Guess in USA you need ION tv channel


----------



## dudeabides (Sep 30, 2008)

420atalon said:


> Dudeabides said was fine to post link here. For those without ion or espn, can watch here.
> 
> http://www.vip---tv.net/vip-tv-1.php


Yep, that's what the VIP is for :thumbsup: and thanks again, after I right clicked and picked 'fit video' it looks really good.


----------



## 420atalon (Sep 13, 2008)

Unless the judges are idiots should have got that one perfect.


----------



## 420atalon (Sep 13, 2008)

420atalon said:


> Unless the judges are idiots should have got that one perfect.


What the ****...

**** you judges. **** you.


----------



## G_Land (Aug 11, 2009)

I like ring ...but .......huh?


----------



## Inkdot (Jun 15, 2009)

Biggest robbery in the history of UFC.... :confused02:


----------



## 420atalon (Sep 13, 2008)

I better not lose this match because of that retarded judging. Man bad judging pisses me off.


----------



## Rauno (Nov 20, 2009)

420atalon said:


> Unless the judges are idiots should have got that one perfect.


You called it.


----------



## 420atalon (Sep 13, 2008)

Rauno said:


> You called it.


I had a feeling it was coming...

Ring landed absolutely nothing in the 2nd or 3rd rounds... Guess the judges don't realize what a blocked punch or kick looks like...

Got the Gustafsson sub right, thought it would be 2nd round but the fight went about exactly as I thought it would.


----------



## Inkdot (Jun 15, 2009)

Holy shit, Gustafsson gave me a BIG scare there in the beginning...


I'm exalted right now!!! :thumb02::thumb02::thumb02::thumb02:


----------



## 420atalon (Sep 13, 2008)

"That's a lot of woman" 

Lol, Rogan is awesome.


----------



## Rauno (Nov 20, 2009)

420atalon said:


> "That's a lot of woman"
> 
> Lol, Rogan is awesome.


Yeah LOL.


----------



## hixxy (Sep 7, 2007)

4-3 going into main card..


----------



## Inkdot (Jun 15, 2009)

420atalon said:


> "That's a lot of woman"
> 
> Lol, Rogan is awesome.


Indeed! :thumbsup:

And with that profound philosophical prose by Mr Rogan I sign out for tonight. Time to sleep. Good luck to everyone on the main card and see you tomorrow!


And WAR GUSTAFSSON!


----------



## 420atalon (Sep 13, 2008)

hixxy said:


> 4-3 going into main card..


I should be 4-3...

Dudeabides should give us Fukuda pickers the win, we all know who really won that fight


----------



## John8204 (May 13, 2010)

5-2 thank you Aussie racism you never let me down :thumb02:


----------



## Machida Karate (Nov 30, 2009)

Now that i represent the BadBoy crew, and really wanting my belt back, im hoping for top results :fight02:


----------



## morninglightmt (Sep 7, 2008)

2-5 so far, wooooo :drink02:


----------



## John8204 (May 13, 2010)

6-2 raise01: hottest start ever


----------



## limba (Jul 21, 2009)

morninglightmt said:


> 2-5 so far, wooooo :drink02:


6-2 my dear opponent! 

If the world doesn't explode, i will get my first win! :thumb02:


----------



## G_Land (Aug 11, 2009)

How you doin Killstarz?


----------



## morninglightmt (Sep 7, 2008)

limba said:


> 6-2 my dear opponent!
> 
> If the world doesn't explode, i will get my first win! :thumb02:


you should be ashamed of yourself for the Ring win! 
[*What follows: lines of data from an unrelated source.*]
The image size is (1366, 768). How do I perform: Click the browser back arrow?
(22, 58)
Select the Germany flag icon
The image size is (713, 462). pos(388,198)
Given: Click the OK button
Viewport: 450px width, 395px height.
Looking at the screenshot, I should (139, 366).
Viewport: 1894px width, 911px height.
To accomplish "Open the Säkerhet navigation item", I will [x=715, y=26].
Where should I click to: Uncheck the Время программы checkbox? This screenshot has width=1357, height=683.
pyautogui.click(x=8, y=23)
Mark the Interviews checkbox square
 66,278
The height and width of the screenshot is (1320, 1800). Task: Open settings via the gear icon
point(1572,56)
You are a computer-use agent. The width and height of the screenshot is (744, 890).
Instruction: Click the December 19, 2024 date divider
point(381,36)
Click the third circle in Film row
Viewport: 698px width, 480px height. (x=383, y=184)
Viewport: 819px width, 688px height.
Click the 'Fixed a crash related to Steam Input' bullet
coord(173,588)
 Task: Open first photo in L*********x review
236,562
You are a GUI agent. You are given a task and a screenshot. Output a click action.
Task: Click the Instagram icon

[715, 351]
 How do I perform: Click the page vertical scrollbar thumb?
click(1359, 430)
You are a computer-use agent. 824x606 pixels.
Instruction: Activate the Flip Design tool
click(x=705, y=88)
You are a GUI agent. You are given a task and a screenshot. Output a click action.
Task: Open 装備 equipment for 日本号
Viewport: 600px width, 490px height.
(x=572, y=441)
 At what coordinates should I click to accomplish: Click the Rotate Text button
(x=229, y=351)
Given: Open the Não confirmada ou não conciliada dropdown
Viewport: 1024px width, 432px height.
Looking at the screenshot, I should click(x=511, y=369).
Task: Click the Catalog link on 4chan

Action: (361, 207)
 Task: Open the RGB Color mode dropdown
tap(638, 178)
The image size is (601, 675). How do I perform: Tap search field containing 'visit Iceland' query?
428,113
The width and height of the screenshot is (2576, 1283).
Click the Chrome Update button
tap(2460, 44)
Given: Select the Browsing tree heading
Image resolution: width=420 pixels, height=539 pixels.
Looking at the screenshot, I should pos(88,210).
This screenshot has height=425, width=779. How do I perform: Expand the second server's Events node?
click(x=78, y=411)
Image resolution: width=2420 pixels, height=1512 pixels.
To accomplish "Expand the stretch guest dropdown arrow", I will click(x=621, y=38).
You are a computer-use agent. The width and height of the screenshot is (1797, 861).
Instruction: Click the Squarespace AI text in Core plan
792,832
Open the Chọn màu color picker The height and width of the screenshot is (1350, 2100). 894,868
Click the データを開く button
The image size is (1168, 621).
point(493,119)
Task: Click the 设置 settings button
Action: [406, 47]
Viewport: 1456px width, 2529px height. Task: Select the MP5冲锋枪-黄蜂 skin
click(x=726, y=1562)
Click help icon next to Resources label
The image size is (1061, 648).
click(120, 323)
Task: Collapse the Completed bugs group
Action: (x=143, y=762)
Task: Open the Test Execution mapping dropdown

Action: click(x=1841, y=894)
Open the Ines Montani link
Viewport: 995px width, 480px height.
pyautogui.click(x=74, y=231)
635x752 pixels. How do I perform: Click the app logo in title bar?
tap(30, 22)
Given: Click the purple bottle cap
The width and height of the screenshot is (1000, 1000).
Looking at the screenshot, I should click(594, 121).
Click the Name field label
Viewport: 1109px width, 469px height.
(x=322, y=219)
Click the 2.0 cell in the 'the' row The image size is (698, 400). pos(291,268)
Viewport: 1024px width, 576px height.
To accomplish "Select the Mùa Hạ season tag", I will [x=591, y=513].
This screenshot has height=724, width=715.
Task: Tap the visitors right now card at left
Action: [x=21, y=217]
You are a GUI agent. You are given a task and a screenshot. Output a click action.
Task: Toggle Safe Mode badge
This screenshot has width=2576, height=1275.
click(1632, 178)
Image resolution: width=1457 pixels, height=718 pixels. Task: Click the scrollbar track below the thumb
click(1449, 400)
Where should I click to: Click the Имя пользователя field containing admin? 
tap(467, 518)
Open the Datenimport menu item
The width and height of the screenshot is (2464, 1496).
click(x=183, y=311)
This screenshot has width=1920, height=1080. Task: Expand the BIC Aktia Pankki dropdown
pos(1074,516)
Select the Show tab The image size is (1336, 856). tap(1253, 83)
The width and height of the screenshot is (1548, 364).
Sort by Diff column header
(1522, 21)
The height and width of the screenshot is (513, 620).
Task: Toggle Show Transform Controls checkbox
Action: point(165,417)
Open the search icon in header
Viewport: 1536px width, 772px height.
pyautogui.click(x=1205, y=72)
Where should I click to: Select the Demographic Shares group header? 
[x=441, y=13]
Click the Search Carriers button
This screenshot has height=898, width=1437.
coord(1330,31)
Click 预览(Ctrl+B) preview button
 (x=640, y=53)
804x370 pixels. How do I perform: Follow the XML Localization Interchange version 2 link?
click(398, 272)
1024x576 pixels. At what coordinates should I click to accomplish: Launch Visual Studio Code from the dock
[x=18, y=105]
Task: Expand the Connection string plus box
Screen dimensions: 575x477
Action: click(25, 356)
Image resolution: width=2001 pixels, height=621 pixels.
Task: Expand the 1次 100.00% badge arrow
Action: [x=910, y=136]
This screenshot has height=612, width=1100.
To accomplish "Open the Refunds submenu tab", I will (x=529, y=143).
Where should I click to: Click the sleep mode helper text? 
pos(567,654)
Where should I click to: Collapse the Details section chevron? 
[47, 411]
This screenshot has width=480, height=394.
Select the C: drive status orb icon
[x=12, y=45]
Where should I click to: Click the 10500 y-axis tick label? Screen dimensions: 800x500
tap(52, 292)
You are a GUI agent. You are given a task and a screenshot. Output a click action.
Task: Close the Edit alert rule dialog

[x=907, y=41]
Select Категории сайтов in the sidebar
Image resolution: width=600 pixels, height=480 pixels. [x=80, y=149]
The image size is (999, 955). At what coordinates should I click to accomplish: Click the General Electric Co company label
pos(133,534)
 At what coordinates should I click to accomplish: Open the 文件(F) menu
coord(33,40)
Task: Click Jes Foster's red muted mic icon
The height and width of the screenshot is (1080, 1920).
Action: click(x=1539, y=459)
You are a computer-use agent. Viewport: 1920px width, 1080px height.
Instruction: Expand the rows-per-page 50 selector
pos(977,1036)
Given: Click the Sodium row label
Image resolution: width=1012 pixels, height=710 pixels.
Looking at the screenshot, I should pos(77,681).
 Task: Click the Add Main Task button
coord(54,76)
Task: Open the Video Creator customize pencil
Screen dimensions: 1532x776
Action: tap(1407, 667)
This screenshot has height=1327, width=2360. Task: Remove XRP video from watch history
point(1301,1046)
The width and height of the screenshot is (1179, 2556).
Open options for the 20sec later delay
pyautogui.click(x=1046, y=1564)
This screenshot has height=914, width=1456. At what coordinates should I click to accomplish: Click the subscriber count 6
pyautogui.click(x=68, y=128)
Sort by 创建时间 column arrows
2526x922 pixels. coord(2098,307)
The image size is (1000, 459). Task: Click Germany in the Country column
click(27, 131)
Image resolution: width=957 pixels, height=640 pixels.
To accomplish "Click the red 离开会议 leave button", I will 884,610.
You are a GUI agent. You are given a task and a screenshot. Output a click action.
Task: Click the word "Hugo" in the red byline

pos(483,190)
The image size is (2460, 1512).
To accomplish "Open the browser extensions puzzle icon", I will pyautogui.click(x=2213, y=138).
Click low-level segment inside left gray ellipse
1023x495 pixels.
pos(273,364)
best I can do now is 6-6. well you earned it :thumbsup:


----------



## dudeabides (Sep 30, 2008)

420atalon said:


> I should be 4-3...
> 
> Dudeabides should give us Fukuda pickers the win, we all know who really won that fight


Nah it's going to be just like they called it, right or way way way way way wrong. I had Fukuda too, wonder if he gets a rematch?


----------



## 420atalon (Sep 13, 2008)

Come on judges, make right and give Lytle the ud.


----------



## morninglightmt (Sep 7, 2008)

420atalon said:


> Come on judges, make right and give Lytle the ud.


what like karma? lol


----------



## limba (Jul 21, 2009)

Didn't see that coming!
But i picked Ebersole in the official thread, just for fun! 
Not in the CPL picks though!

BTW:

4000 baby :thumb02:


----------



## Rauno (Nov 20, 2009)

I'm disappointed in my loss. I haven't lost yet but i think i might.


----------



## hixxy (Sep 7, 2007)

well i lose 50k credits then Rauno lol


----------



## limba (Jul 21, 2009)

6-3.
Lytle ruined my bank account.

Bye bye title dreams.

PS: hey Dudeabides...did anyone pick Ebersole?!


----------



## hixxy (Sep 7, 2007)

limba said:


> PS: hey Dudeabides...did anyone pick Ebersole?!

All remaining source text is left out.